## REQUEST
Convert the item lines below, from the one containing "Task: Click the Paste clipboard icon" through the one containing "Action: pos(242,8)", into a Markdown table with the columns "Index" and "Entry", numbering each line in order and omitting blank lines.

--- --- ---

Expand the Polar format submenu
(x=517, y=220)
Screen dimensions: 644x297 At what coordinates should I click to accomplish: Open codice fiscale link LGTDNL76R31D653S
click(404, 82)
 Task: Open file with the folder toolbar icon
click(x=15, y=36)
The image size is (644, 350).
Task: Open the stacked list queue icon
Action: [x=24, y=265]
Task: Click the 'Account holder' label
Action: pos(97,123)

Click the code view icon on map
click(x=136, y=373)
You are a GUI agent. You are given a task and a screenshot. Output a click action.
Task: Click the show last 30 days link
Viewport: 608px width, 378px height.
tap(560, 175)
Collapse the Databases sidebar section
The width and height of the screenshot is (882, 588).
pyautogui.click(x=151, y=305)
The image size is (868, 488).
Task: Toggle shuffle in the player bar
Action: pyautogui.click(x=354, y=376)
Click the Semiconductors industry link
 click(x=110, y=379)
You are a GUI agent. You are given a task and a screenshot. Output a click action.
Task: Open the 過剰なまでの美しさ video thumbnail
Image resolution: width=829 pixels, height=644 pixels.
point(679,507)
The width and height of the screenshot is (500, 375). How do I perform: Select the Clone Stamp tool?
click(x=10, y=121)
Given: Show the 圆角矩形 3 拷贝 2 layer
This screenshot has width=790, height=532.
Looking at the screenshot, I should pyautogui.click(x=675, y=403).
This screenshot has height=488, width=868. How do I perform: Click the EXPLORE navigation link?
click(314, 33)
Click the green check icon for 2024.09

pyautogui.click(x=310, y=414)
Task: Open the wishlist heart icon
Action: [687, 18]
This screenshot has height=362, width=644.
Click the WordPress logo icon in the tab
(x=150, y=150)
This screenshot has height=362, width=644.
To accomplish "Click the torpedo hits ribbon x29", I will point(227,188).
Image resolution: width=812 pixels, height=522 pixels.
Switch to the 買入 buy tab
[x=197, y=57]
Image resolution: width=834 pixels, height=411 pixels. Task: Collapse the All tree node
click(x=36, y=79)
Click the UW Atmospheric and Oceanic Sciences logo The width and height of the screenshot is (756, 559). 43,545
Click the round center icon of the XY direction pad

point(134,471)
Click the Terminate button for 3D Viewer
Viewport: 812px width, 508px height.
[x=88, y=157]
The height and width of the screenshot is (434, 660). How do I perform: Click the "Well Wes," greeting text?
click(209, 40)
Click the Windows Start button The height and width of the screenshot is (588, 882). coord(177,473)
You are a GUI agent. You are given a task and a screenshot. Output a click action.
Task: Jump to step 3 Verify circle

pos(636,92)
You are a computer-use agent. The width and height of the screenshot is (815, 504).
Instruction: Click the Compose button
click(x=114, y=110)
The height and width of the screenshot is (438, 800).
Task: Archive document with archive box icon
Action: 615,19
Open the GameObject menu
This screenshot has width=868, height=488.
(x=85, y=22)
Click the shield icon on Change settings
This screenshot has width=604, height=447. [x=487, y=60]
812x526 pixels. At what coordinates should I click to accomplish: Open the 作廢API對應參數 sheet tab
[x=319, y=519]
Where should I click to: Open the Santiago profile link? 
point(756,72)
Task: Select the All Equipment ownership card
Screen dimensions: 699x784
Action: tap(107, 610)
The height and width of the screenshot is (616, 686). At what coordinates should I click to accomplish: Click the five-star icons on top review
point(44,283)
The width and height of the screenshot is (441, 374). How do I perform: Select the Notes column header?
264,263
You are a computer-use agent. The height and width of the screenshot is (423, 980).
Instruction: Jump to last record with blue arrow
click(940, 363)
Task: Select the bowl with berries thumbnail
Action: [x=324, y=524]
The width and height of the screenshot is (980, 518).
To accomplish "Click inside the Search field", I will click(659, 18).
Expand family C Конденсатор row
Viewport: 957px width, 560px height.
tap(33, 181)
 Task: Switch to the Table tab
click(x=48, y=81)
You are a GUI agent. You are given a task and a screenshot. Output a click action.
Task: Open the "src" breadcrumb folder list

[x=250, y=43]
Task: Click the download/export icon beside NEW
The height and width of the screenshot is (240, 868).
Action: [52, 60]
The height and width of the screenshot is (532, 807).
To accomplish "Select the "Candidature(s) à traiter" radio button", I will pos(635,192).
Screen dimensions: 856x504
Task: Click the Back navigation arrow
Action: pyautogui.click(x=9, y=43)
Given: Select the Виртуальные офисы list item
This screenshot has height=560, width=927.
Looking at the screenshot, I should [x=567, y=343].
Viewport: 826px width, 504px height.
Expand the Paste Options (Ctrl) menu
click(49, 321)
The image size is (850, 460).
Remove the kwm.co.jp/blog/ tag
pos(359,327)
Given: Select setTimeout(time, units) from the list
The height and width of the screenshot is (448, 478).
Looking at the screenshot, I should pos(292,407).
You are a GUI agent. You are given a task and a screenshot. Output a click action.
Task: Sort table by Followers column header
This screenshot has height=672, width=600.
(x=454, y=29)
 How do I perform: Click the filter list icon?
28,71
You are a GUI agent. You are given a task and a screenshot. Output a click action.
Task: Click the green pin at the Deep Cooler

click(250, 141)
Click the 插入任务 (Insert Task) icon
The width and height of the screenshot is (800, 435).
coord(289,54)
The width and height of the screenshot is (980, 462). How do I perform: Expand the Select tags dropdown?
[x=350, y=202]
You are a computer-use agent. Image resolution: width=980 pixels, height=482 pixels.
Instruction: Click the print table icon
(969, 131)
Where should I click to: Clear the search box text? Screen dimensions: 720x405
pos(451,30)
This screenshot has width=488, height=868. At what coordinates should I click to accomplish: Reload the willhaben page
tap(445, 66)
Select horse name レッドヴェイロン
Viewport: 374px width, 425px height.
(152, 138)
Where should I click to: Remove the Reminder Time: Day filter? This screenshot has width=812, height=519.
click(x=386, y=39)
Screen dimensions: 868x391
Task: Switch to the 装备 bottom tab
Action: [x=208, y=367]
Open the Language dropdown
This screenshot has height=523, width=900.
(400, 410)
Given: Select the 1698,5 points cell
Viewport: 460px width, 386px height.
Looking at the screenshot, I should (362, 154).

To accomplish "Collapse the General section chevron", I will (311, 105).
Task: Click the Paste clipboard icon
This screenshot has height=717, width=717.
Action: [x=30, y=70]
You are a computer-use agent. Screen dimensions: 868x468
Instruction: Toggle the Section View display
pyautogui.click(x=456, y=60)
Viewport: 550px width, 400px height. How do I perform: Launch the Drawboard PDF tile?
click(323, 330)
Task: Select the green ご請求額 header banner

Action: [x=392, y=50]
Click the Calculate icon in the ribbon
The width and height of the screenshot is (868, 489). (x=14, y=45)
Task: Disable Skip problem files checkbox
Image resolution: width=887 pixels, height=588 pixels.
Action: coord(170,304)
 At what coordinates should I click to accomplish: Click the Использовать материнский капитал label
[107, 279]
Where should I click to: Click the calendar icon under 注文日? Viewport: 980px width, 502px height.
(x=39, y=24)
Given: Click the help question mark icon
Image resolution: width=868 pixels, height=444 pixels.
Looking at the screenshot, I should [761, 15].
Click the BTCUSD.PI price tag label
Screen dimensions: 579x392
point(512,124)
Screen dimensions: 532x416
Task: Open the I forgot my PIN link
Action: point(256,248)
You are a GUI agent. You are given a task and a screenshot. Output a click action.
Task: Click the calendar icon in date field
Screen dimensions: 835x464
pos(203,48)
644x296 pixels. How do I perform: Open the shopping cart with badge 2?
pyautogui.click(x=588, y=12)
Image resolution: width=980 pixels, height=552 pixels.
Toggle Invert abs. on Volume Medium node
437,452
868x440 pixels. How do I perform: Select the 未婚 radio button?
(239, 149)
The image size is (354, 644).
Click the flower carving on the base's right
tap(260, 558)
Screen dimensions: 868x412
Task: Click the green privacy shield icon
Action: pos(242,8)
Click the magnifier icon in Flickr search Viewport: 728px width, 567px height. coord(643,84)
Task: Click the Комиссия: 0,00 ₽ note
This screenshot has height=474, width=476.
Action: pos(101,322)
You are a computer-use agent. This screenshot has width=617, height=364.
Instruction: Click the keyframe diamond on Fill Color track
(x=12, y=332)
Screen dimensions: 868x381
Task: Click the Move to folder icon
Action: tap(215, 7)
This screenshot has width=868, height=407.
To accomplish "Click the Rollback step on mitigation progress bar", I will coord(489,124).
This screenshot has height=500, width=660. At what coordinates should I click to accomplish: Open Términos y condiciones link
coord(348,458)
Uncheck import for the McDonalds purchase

--- --- ---

## FINAL RESULT
| Index | Entry |
|---|---|
| 1 | Task: Click the Paste clipboard icon |
| 2 | This screenshot has height=717, width=717. |
| 3 | Action: [x=30, y=70] |
| 4 | You are a computer-use agent. Screen dimensions: 868x468 |
| 5 | Instruction: Toggle the Section View display |
| 6 | pyautogui.click(x=456, y=60) |
| 7 | Viewport: 550px width, 400px height. How do I perform: Launch the Drawboard PDF tile? |
| 8 | click(323, 330) |
| 9 | Task: Select the green ご請求額 header banner |
| 10 | Action: [x=392, y=50] |
| 11 | Click the Calculate icon in the ribbon |
| 12 | The width and height of the screenshot is (868, 489). (x=14, y=45) |
| 13 | Task: Disable Skip problem files checkbox |
| 14 | Image resolution: width=887 pixels, height=588 pixels. |
| 15 | Action: coord(170,304) |
| 16 |  At what coordinates should I click to accomplish: Click the Использовать материнский капитал label |
| 17 | [107, 279] |
| 18 | Where should I click to: Click the calendar icon under 注文日? Viewport: 980px width, 502px height. |
| 19 | (x=39, y=24) |
| 20 | Given: Click the help question mark icon |
| 21 | Image resolution: width=868 pixels, height=444 pixels. |
| 22 | Looking at the screenshot, I should [761, 15]. |
| 23 | Click the BTCUSD.PI price tag label |
| 24 | Screen dimensions: 579x392 |
| 25 | point(512,124) |
| 26 | Screen dimensions: 532x416 |
| 27 | Task: Open the I forgot my PIN link |
| 28 | Action: point(256,248) |
| 29 | You are a GUI agent. You are given a task and a screenshot. Output a click action. |
| 30 | Task: Click the calendar icon in date field |
| 31 | Screen dimensions: 835x464 |
| 32 | pos(203,48) |
| 33 | 644x296 pixels. How do I perform: Open the shopping cart with badge 2? |
| 34 | pyautogui.click(x=588, y=12) |
| 35 | Image resolution: width=980 pixels, height=552 pixels. |
| 36 | Toggle Invert abs. on Volume Medium node |
| 37 | 437,452 |
| 38 | 868x440 pixels. How do I perform: Select the 未婚 radio button? |
| 39 | (239, 149) |
| 40 | The image size is (354, 644). |
| 41 | Click the flower carving on the base's right |
| 42 | tap(260, 558) |
| 43 | Screen dimensions: 868x412 |
| 44 | Task: Click the green privacy shield icon |
| 45 | Action: pos(242,8) |